Muy pocas Ha (suyas apenas 2) en Lanciego, entre los llanos, laderas y montes que se mueven hacia el norte y el este. Viñedos de buena edad ya los emblemáticos (de donde sale la uva del Malas Piedras), plantados entre 1965 y 1980, con la orientación que pide cada pago. Este-Oeste en algún caso, Norte-Sur, en otro, según las correntías de las aguas pidieron: espectacular  El Plano,  de 1966, en el que las raíces poderosas de las cepas han creado terrazas de forma natural en el viñedo al retener la tierra que iba hacia el río. Único el Basconegro, de 1965, donde el marco de plantación indica ya la sensibilidad de quienes plantaron (la mejor fruta nace de la competencia entre plantas) y donde el tempranillo y la malvasía van a dar las grandes alegrías del futuro de esta bodega. Certificados en ecológico y con las primeras prácticas de biodinámica en marcha (sílice por ahora, camino del abono compostado), son tierras apenas labradas (cada dos años), sin regadío (en Lanciego son excepción...) y con respeto y fomento de algo que en la Rioja es ya difícil de ver, el policultivo, que favorece todo, sobre todo la polinización y una vida más rica en insectos.

Malas Piedras 2013 es su primer vino y el 2014 apenas anda recién embotellado. Nace de un muy mayoritario tempranillo al que se añaden buenas cantidades  de viura y malvasía, incluso unos racimos (una cepa, ¿eh?) de garnacha. Aunque la uva se despalilla y la maceración es muy extractiva, la fuerza de estas uvas es tal y la necesidad de Gorka de llevar el sabor de la fruta a la botella es tan grande, que ésta se impone, con sutileza (ayudan mucho las barricas de 500L, que acompañan pero no distorsionan) pero con decisión. La nariz es fina y domina el tempranillo y las variedades blancas. La boca es redonda y amplia, más ancha que larga y parece, casi, que domine la garnacha. Pero no hay... apenas. Es el efecto de la tierra sobre la uva, el impacto alimenticio de suelos apenas tratados ni labrados, donde la arcilla y la cal imponen redondez y explosión de sabores en las tintas y sutileza y profundidad en las blancas. Vino azul, vino serio, vino con empaque pero también con alegría. Arrayán. Zarzamora. Arcilla. Seriedad y voluptuosidad. Fragancia del campo. Tomillo. Tempranillo terso. Vino lleno de los matices de la vida en el campo.

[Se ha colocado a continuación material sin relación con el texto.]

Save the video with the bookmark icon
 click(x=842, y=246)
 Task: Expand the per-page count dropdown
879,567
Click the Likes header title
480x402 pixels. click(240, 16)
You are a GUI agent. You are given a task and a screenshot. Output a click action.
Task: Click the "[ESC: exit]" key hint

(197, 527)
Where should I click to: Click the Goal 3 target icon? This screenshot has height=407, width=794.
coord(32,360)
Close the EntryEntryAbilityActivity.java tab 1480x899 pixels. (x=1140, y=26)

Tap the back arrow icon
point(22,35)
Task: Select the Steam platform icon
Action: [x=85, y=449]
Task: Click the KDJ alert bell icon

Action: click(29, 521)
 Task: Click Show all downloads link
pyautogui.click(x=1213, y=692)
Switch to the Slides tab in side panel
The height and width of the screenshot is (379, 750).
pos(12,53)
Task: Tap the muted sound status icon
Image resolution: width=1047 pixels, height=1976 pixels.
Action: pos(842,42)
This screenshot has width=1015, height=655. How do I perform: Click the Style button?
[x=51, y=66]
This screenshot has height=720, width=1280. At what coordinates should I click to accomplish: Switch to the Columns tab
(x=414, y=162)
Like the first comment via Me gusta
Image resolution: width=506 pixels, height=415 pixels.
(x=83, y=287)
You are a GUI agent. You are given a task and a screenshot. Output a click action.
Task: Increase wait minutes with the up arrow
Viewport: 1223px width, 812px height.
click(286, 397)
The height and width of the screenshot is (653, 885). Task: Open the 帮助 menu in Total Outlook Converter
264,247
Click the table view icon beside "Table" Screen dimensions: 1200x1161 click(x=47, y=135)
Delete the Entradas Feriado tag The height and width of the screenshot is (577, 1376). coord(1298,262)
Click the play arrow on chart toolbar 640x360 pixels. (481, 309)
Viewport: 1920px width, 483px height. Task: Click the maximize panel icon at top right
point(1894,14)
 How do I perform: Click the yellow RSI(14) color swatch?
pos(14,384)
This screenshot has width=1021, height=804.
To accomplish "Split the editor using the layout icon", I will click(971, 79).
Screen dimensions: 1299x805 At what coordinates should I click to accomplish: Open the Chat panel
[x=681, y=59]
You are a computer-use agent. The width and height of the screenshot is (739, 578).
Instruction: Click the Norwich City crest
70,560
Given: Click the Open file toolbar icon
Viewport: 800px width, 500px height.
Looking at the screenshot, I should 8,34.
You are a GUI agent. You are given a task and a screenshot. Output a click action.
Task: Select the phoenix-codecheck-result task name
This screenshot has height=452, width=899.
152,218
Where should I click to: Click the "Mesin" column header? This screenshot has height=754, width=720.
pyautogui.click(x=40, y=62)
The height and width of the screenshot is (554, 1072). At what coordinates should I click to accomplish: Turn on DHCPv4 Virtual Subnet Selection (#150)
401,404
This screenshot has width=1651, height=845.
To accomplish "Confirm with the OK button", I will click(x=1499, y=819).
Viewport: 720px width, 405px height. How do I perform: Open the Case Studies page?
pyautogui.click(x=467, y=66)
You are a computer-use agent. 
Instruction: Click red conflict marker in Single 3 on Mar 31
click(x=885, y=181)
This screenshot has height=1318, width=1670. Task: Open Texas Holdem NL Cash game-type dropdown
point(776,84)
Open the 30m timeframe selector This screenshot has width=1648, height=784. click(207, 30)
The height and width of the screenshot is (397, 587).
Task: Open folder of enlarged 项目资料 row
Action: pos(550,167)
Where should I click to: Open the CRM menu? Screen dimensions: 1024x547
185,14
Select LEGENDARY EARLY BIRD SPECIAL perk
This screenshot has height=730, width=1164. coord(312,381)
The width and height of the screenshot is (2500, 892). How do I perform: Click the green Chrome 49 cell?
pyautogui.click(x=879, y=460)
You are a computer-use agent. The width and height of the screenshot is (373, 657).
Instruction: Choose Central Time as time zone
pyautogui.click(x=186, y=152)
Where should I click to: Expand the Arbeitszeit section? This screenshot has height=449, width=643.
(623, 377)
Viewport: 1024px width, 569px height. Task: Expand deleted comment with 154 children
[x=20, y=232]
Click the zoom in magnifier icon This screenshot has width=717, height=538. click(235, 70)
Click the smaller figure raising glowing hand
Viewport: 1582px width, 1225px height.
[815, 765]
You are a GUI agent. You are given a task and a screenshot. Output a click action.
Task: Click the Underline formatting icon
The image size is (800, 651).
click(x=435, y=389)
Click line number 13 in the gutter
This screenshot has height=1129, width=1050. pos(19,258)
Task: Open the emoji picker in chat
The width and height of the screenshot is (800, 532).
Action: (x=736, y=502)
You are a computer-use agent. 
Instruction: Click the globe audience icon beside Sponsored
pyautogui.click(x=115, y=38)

Vino en equilibrio con su tierra y con las uvas y personas que lo han hecho posible. Es un vino que te habla de la tierra de la que nace y de las personas que lo hacen. Vino sencillo que no simple. Vino agradecido. La copa vacía te revela los secretos de la vinosidad y el compromiso de estas cepas con sus nuevos cultivadores. Vino nuevo hecho por personas nuevas en este mundo pero que llevan con ellas la memoria genética de padres y abuelos. Con los mimbres, cepas, tierras y sabores de aquello que fue. Con la labor y la vocación renovadas de Gorka e Itxaso volverán a ser. ¡Son ya! Se les veía felices y con planes. La familia crecerá, la vida surgirá de nuevo imparable porque personas y cepas, en Lanciego, vuelven a andar juntas, no unas encima de las otras. Hay mucha sensibilidad hacia el campo y con las personas, hay ganas, hay ideas, hay voluntad de progreso y de crecimiento (sigo sin hablar de cantidades...), hay tanta necesidad de explicar como de escuchar y aprender. El camino sigue, transparente y lleno de luz y matices. Siempre que me dejen, pienso andarlo y bebérmelo con ellos.